第190章 好药(1/2)
孟氏见一儿一女进门,目光先落到了江惊羽身上。
那目光刚一触及儿子挺拔的身影,眸中便闪过一丝柔和的欣慰。
她柔声道:
“来,惊羽,见过你二哥哥。”
江惊羽依言上前了几步。
可随着他离病榻越近,眉头便不自觉地越蹙越紧。
倒并非是为着床上的惨状,更多是这室内混合了血腥、苦涩药汁、以及一种沉疴积郁之气。
这气味实在窒闷难闻,让他难以忍受。
他忍着那股不适,在离床榻尚有三四步的距离停下,拧着眉,目光快速地扫视了两眼。
看着那被敷料覆盖却依旧骇人的背脊轮廓,目光又落在江凌川因高热而泛着不自然潮红的侧脸上。
他下颌的线条几不可察地收紧了一下,声音里听不出什么情绪,只道:
“二哥伤得不轻。”
孟氏闻言,适时地叹息一声:
“说的是呢,侯爷下手……唉,真是没个轻重,让人看了心都碎了。”
江惊羽盯着昏迷的兄长,沉吟片刻,开口道:
“听说司礼监那边,已经暂时卸了二哥北镇抚司的差事。”
“伤成这样,不知要养多久,即便好了,那等要害职位……怕是也难复原。二哥如今这身子骨……”

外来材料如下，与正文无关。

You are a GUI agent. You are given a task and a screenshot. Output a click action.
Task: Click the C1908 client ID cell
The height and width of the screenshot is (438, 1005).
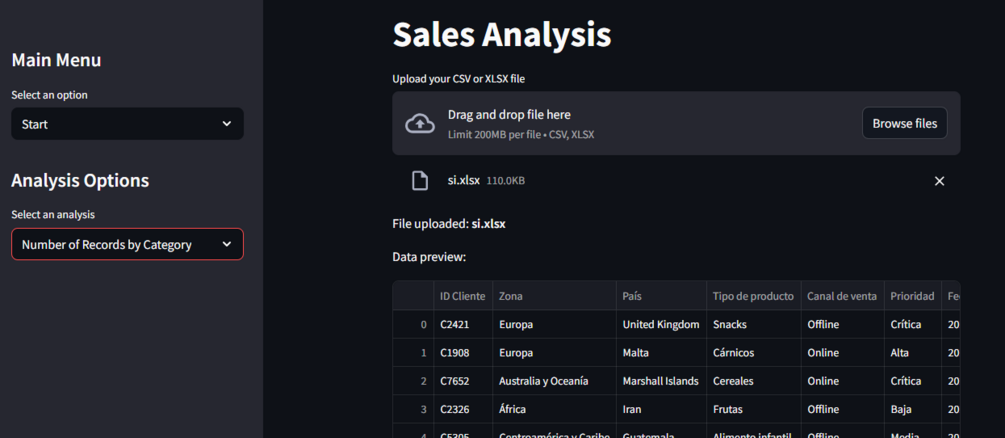tap(455, 353)
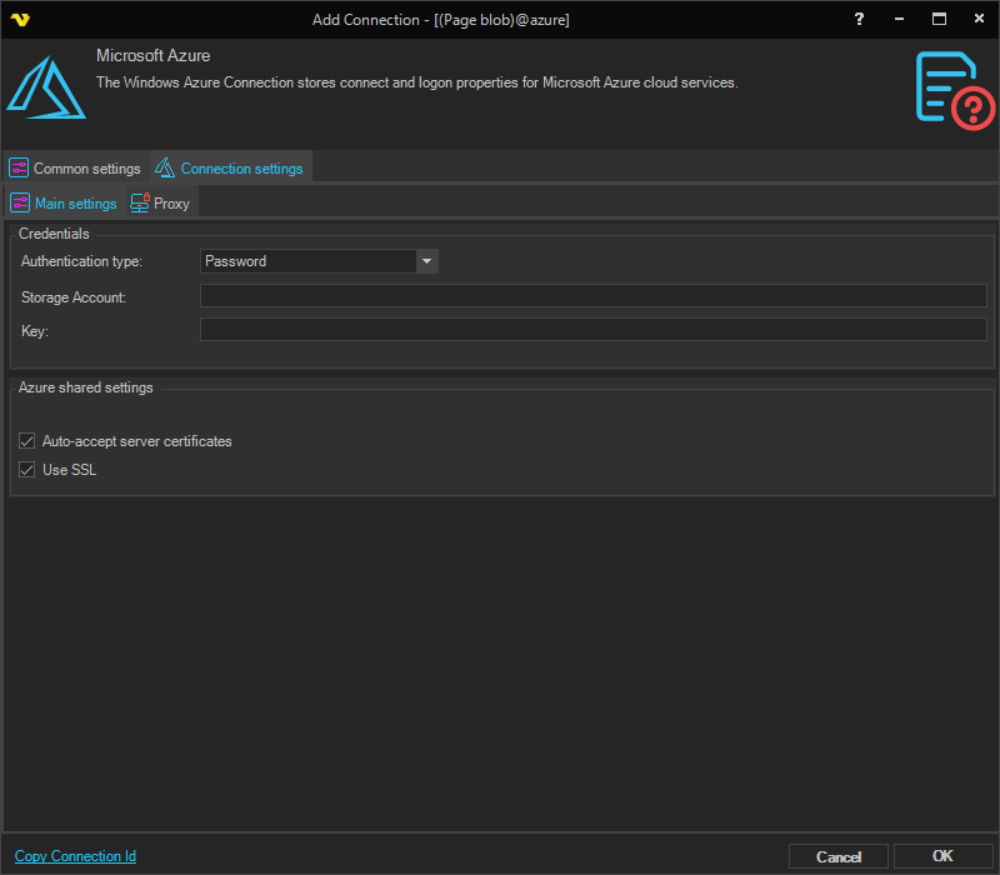1000x875 pixels.
Task: Expand the Authentication type dropdown arrow
Action: [x=427, y=261]
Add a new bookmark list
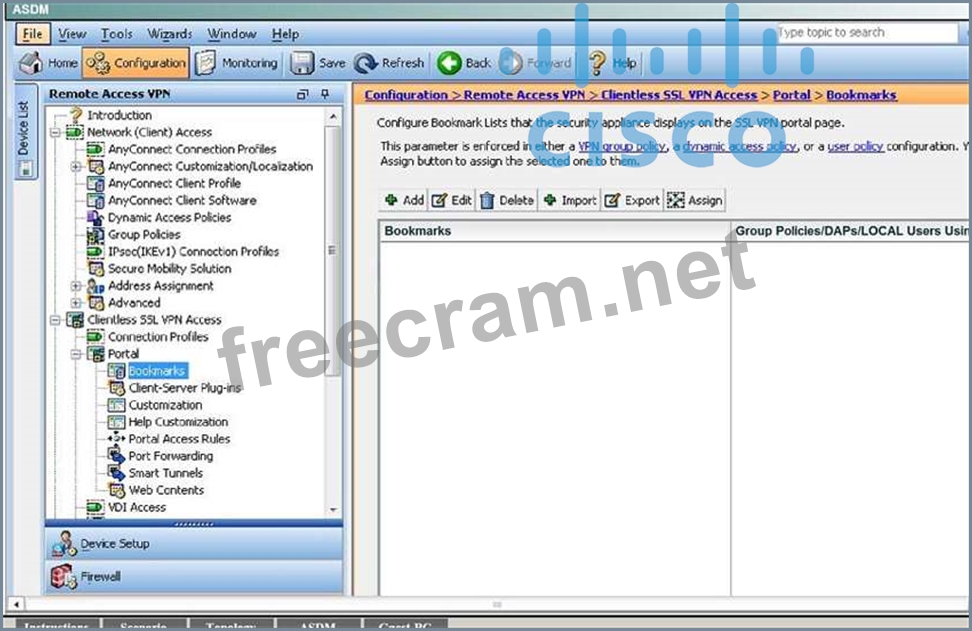The width and height of the screenshot is (972, 631). tap(392, 200)
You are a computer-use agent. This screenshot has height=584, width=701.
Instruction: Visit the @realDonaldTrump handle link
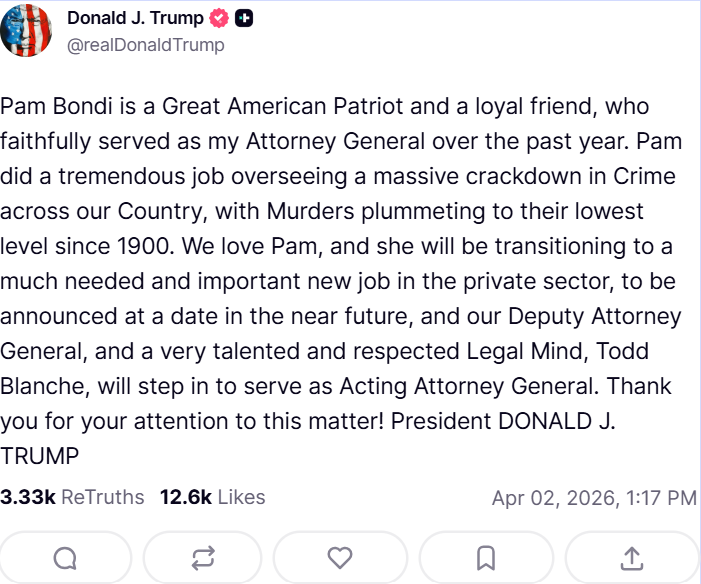click(x=145, y=45)
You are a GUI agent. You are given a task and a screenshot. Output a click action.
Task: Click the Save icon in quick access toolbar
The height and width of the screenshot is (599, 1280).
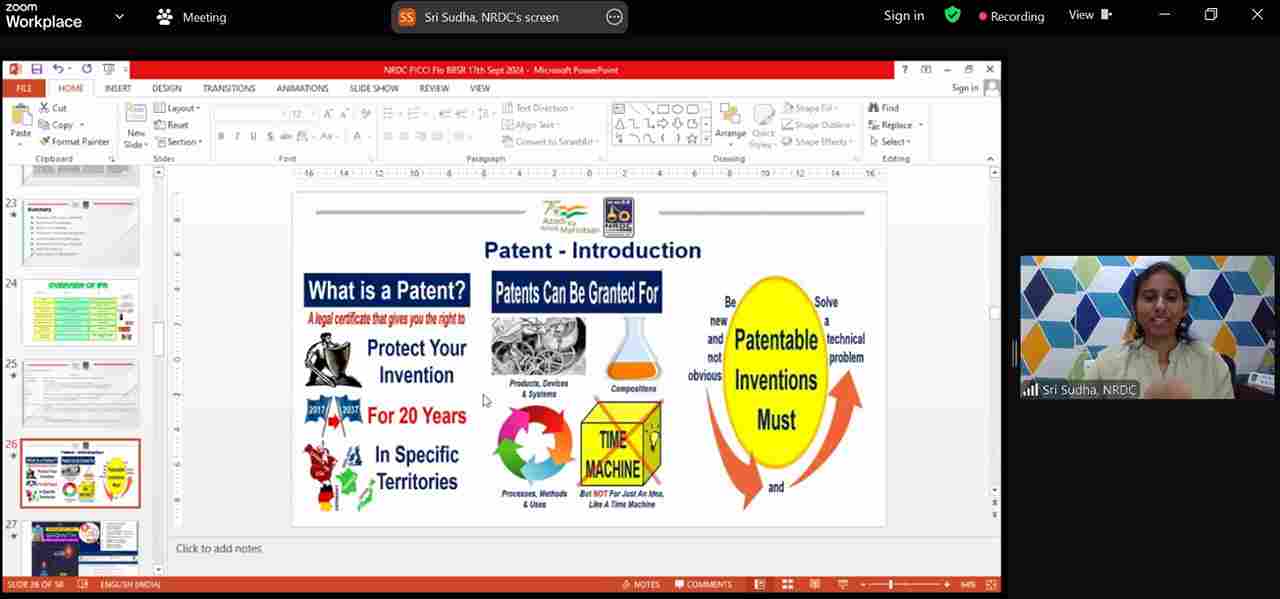coord(37,69)
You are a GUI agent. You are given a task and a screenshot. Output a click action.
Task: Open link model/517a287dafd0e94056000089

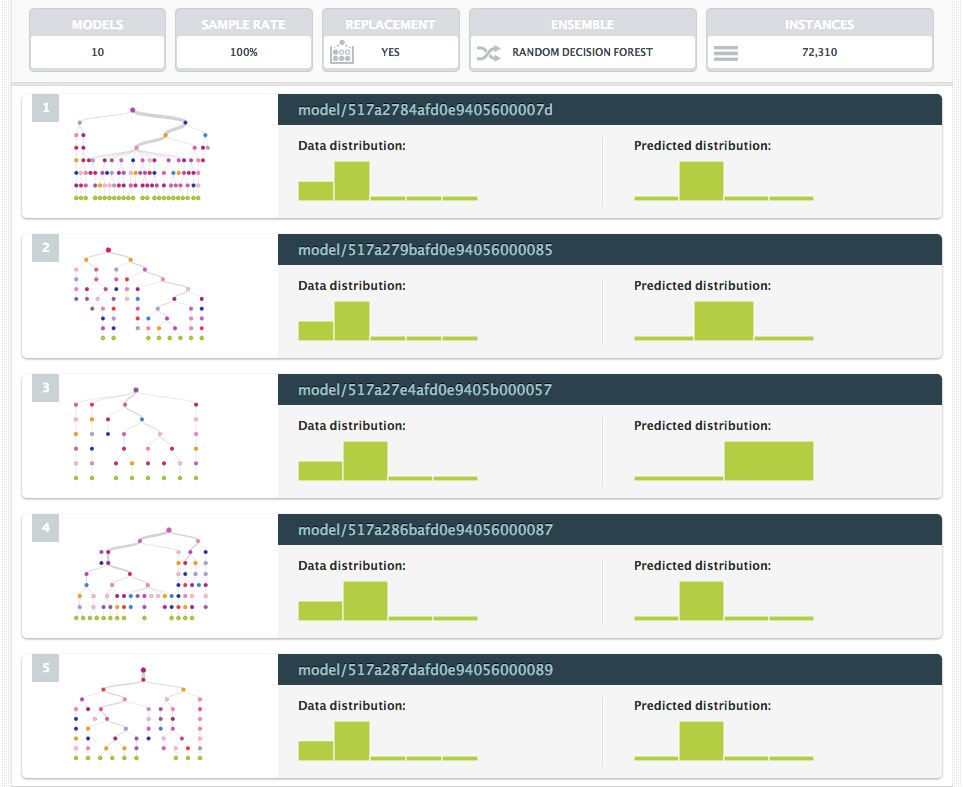[425, 670]
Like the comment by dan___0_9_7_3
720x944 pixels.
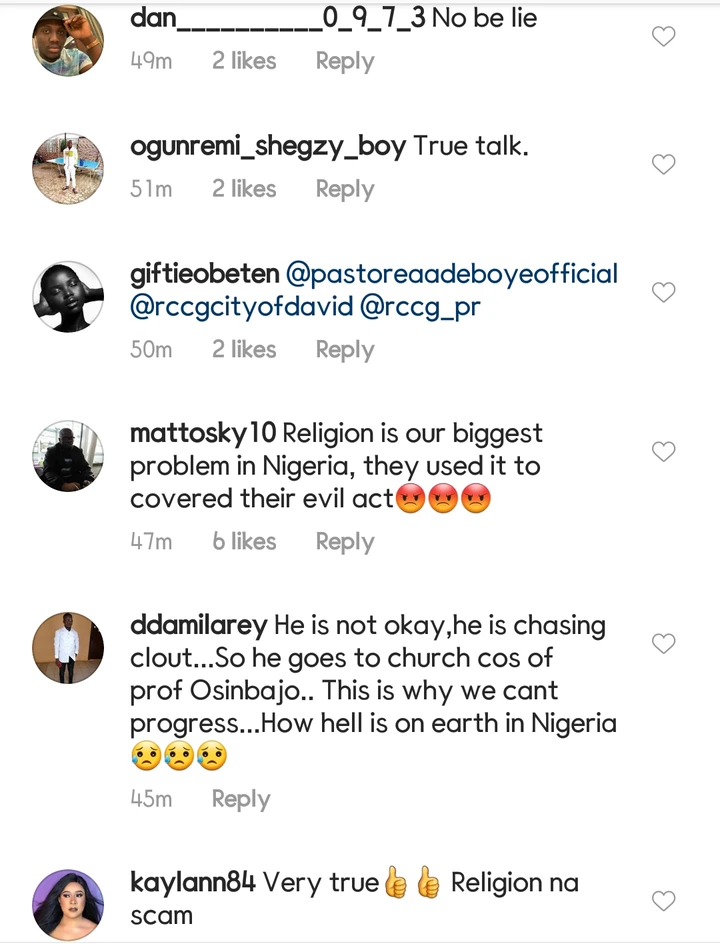tap(664, 37)
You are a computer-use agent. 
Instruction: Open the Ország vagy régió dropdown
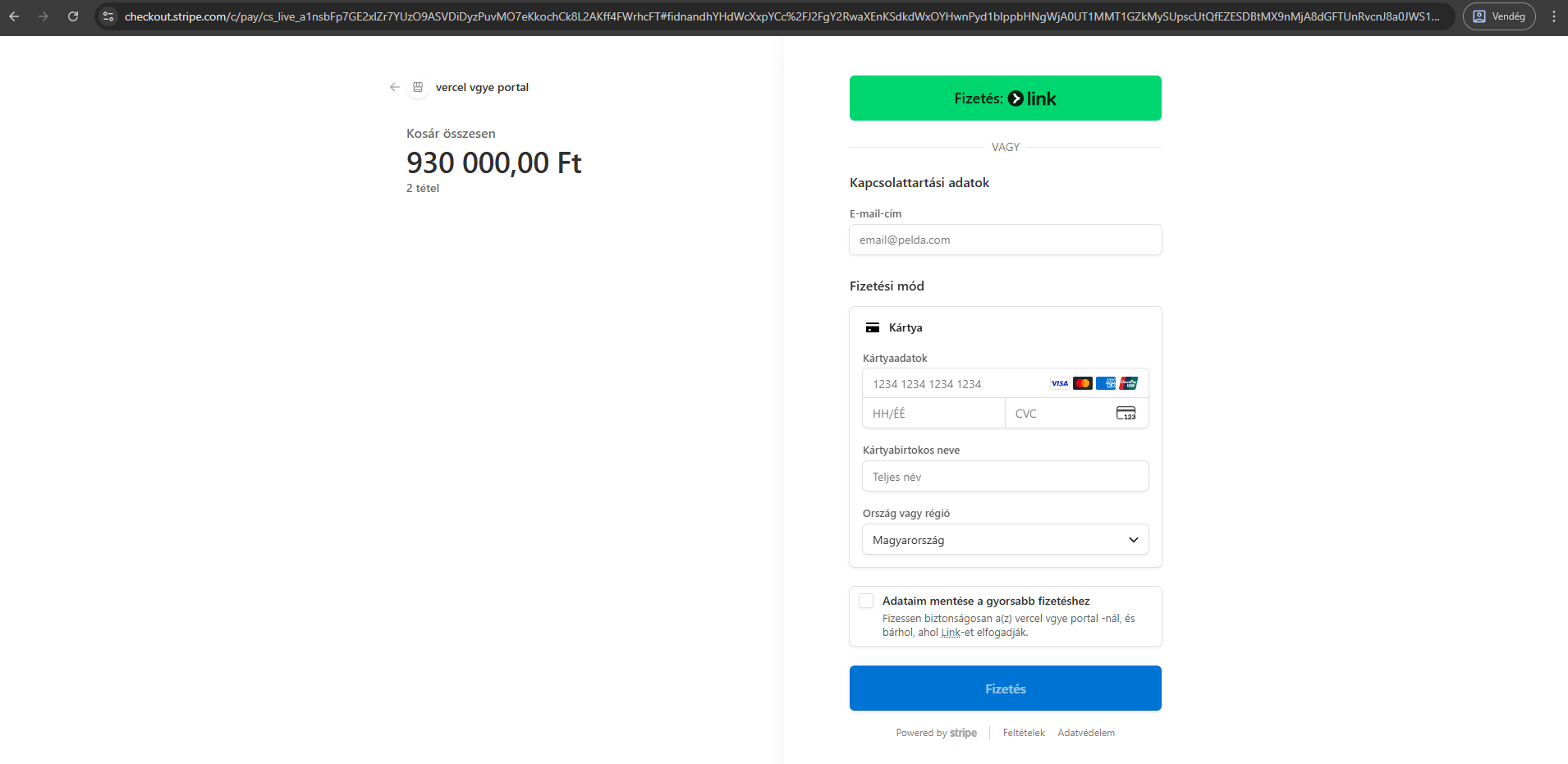(x=1005, y=540)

他接下来的话没说完,便被母亲倏然投来的目光给逼了回去。
听闻此言,一直垂首在旁,清洗软巾的唐玉,终于忍不住抬眼,极快地瞥了一眼这位侯府三爷。
这位三爷江惊羽,在府中向来是“神隐”般的人物。
除却必要的晨昏定省和年节家宴,极难在内院见到他的身影。
偶有露面,也多是匆匆一瞥便不见,仿佛对侯府内一切大小事宜都漠不关心。
又闻说他在国子监成绩极为优异。
不过十六七岁的年纪,便因才学出众被擢拔为享受朝廷钱粮补助的“廪膳生”。
是同龄士子中的佼佼者,前程似锦。
可今日一见,他方才那番话……
是当真不通人情世故,只顾就事论事?
还是……本性便这般凉薄直接,视亲情牵绊与场面功夫为无物?
孟氏听着儿子竟在病榻前说起这些官场前程的话,心头一跳,暗叫不妙,赶忙截住话头,语气带上了轻斥,
“惊羽!今日是来探病,宽慰你哥哥的,怎的说起这些朝堂外头的事了?没的扰了你二哥清静。”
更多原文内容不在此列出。